# Installation and imports

In [None]:
!pip install evidently[llm]

In [None]:
import pandas as pd
import numpy as np

from evidently import Dataset
from evidently import DataDefinition
from evidently import Report
from evidently import BinaryClassification
from evidently.descriptors import *
from evidently.presets import TextEvals, ValueStats, ClassificationPreset, DataSummaryPreset
from evidently.metrics import *

from evidently.llm.templates import BinaryClassificationPromptTemplate

from evidently.sdk.models import PanelMetric
from evidently.sdk.panels import DashboardPanelPlot

from evidently.ui.workspace import CloudWorkspace

In this tutorial, we will:
- Define the evaluation criteria for our LLM judge
- Build an LLM-as-a-Judge using different prompts/models
- Evaluate the quality of the judge comparing results to human labels

# (Optional) Set up Evidently Cloud

Set up API keys for LLM judges:

In [None]:
## import os
## os.environ["OPENAI_API_KEY"] = "OPEN_AI_API_KEY"
## os.environ["ANTHROPIC_API_KEY"] = "ANTHROPIC_API_KEY"

**Optional**. Connect to Cloud and create a Project:

In [None]:
# ws = CloudWorkspace(token="YOUR_API_TOKEN", url="https://app.evidently.cloud")

In [None]:
#project = ws.create_project("My project name", org_id="YOUR_ORG_ID")
#project.description = "My project description"

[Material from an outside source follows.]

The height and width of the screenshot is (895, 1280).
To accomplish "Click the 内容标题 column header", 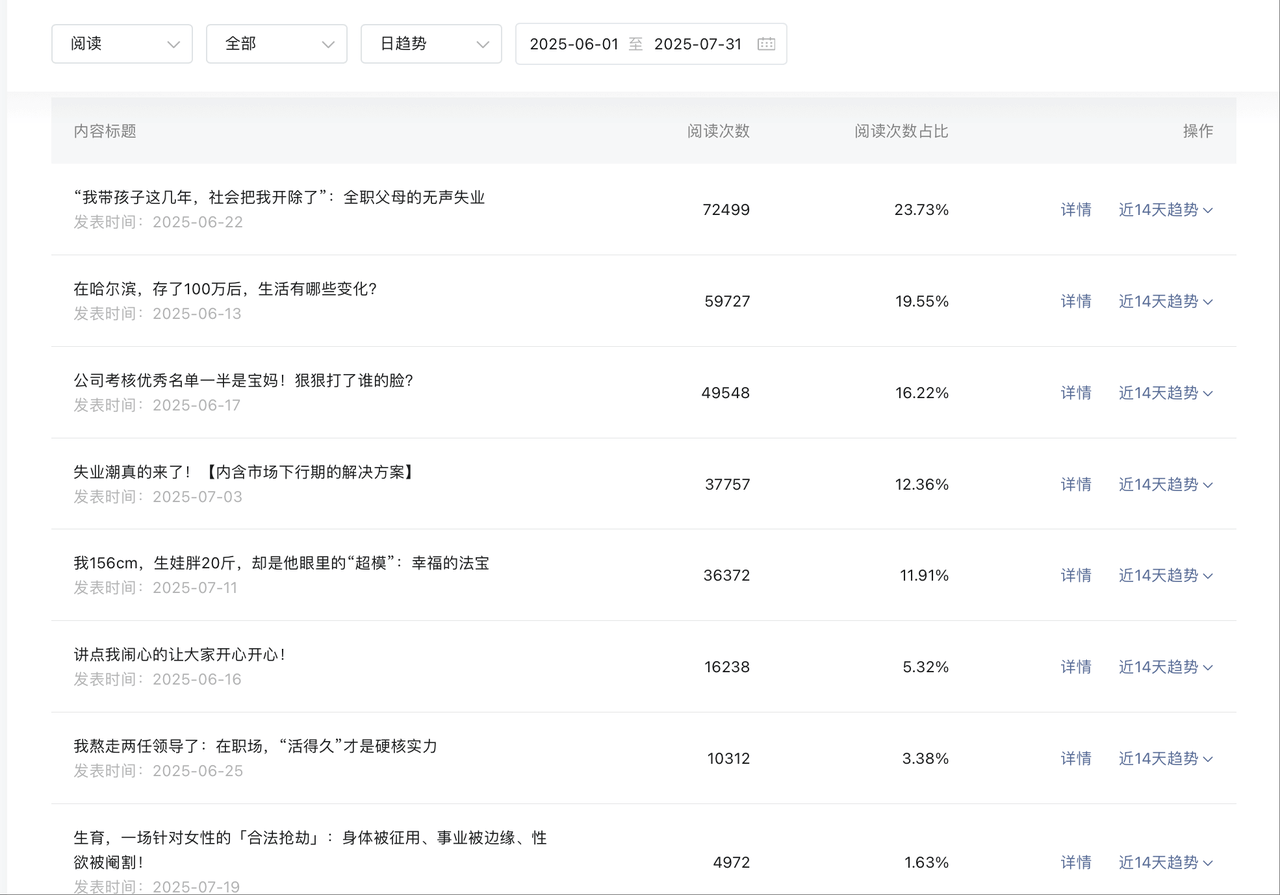I will coord(104,131).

# or project = ws.get_project("PROJECT_ID")

# Prepare the dataset

We start with an expert-labeled dataset. We will use it as the ground truth for our LLM judge.

In [None]:
url = "https://raw.githubusercontent.com/evidentlyai/community-examples/main/datasets/code_review_dataset.csv"
review_dataset = pd.read_csv(url)

Preview:

In [None]:
pd.set_option('display.max_colwidth', None)
review_dataset.head(10)

Create an Evidently dataset:

In [None]:
definition = DataDefinition(
    text_columns=["Generated review", "Expert comment"],
    categorical_columns=["Expert label"]
    )

In [None]:
eval_dataset = Dataset.from_pandas(
    pd.DataFrame(review_dataset),
    data_definition=definition)

Preview the distribution of classes:

In [None]:
report = Report([
  ValueStats(column="Expert label")
])

my_eval = report.run(eval_dataset)
my_eval

**Optional**. Let's upload the source dataset to Evidently Cloud.

In [None]:
ws.add_dataset(
    dataset = eval_dataset,
    name = "source_dataset",
    project_id = project.id,
    description = "Dataset with expert labels on review quality")

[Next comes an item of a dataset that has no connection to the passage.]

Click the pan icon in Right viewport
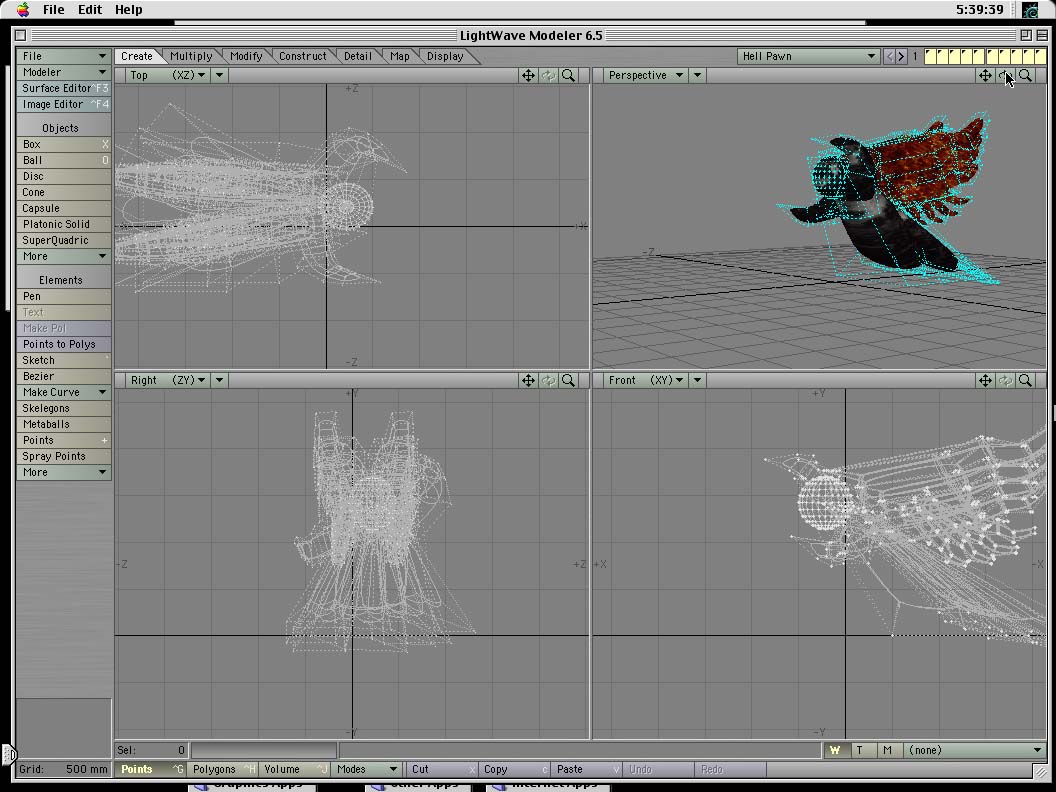The image size is (1056, 792). pyautogui.click(x=528, y=380)
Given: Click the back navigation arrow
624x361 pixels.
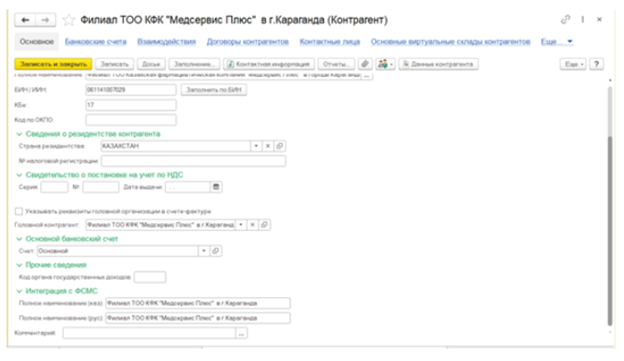Looking at the screenshot, I should [25, 20].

# Our goal: create LLM judge to match the human labels

**Options**:
- Splitting criteria: (actionable / non-actionable, appropriate tone / inappropriate tone).
- Try create a good/bad judge. (It may be useful to introduce a borderline or "needs review" tag for subtle or new cases).

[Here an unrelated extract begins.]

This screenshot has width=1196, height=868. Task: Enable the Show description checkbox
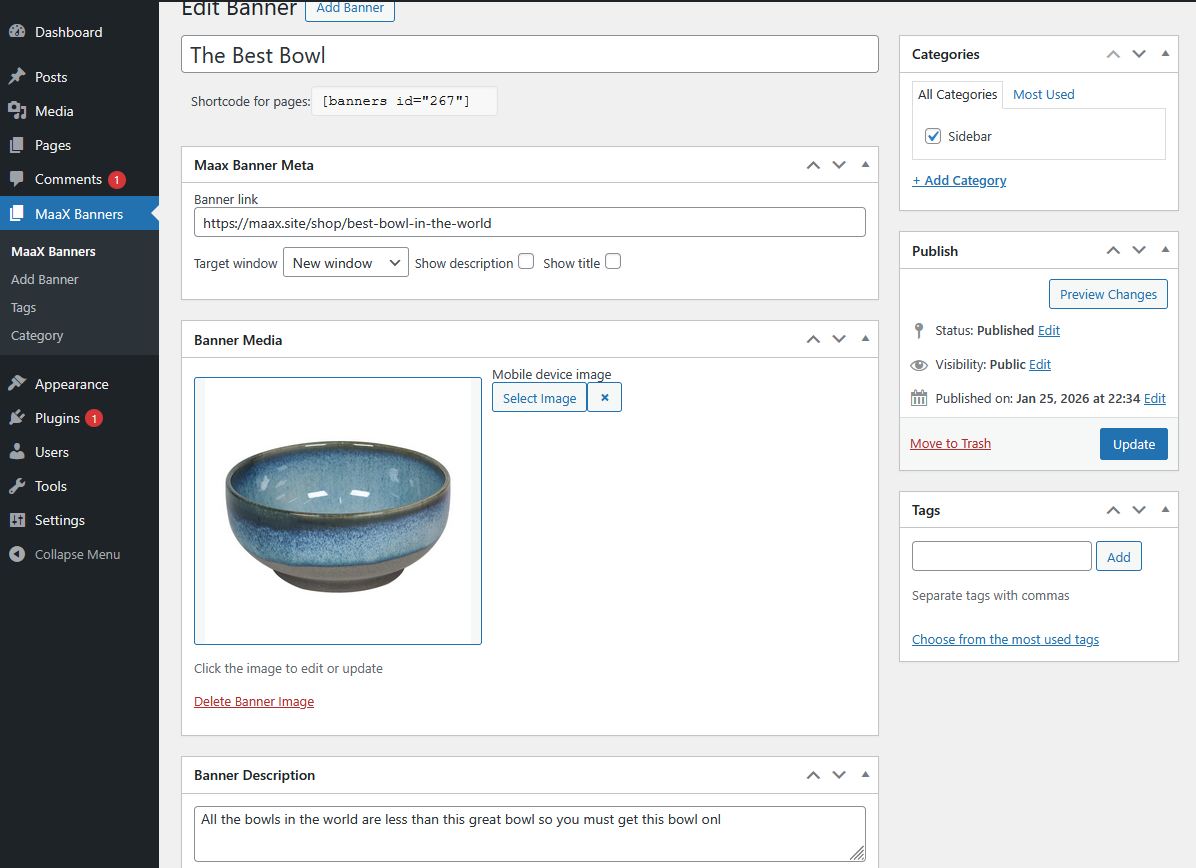[526, 262]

# Exp 1. Design the LLM judge - First try

For the tutorial flow, we'll keep the steps explicit and run 5 sequential experiments.

First attempt to create the judge:

In [None]:
# 1. Name the experiment
name = "naive_prompt"

# 2. Define LLM judge prompt template
feedback_quality = BinaryClassificationPromptTemplate(
        pre_messages=[("system", "You are evaluating the quality of code reviews given to junior developers.")],
        criteria = """An review is GOOD when it's actionable and constructive.
        A review is BAD when is non-actionable or overly critical.
        """,
        target_category="bad",
        non_target_category="good",
        uncertainty="unknown",
        include_reasoning=True,
        )

# 3. Apply the LLM judge
eval_dataset = Dataset.from_pandas(
    pd.DataFrame(review_dataset),
    data_definition=definition,
    descriptors=[
        LLMEval("Generated review",
                template=feedback_quality,  # We can pass new prompt version
                provider="openai",          # We can change the provider
                model="gpt-4o-mini",        # We can change the model
                alias="LLM-judged quality")
    ]
)

# 4. Add TRUE/FALSE for judge alignment
eval_dataset.add_descriptors([
    ExactMatch(columns=["LLM-judged quality", "Expert label"], alias="Judge_alignment")
])

In [None]:
#print(feedback_quality.get_template())

**LLM judgments**. View all results locally:

In [None]:
eval_dataset.as_dataframe()

**Report**. Let's summarize:

In [None]:
report = Report([
    TextEvals()
])

my_eval = report.run(eval_dataset)
my_eval

**Classification quality**. This function runs the Classification Report to evaluate the LLM judge quality and optionally uploads it to Evidently Cloud (if the workspace is set) with a tag.


In [None]:
def run_classification_report(eval_dataset, name=None, cloud_ws=None, project_id=None):

    df = eval_dataset.as_dataframe()
    df_filtered = df[df["LLM-judged quality"] != "UNKNOWN"]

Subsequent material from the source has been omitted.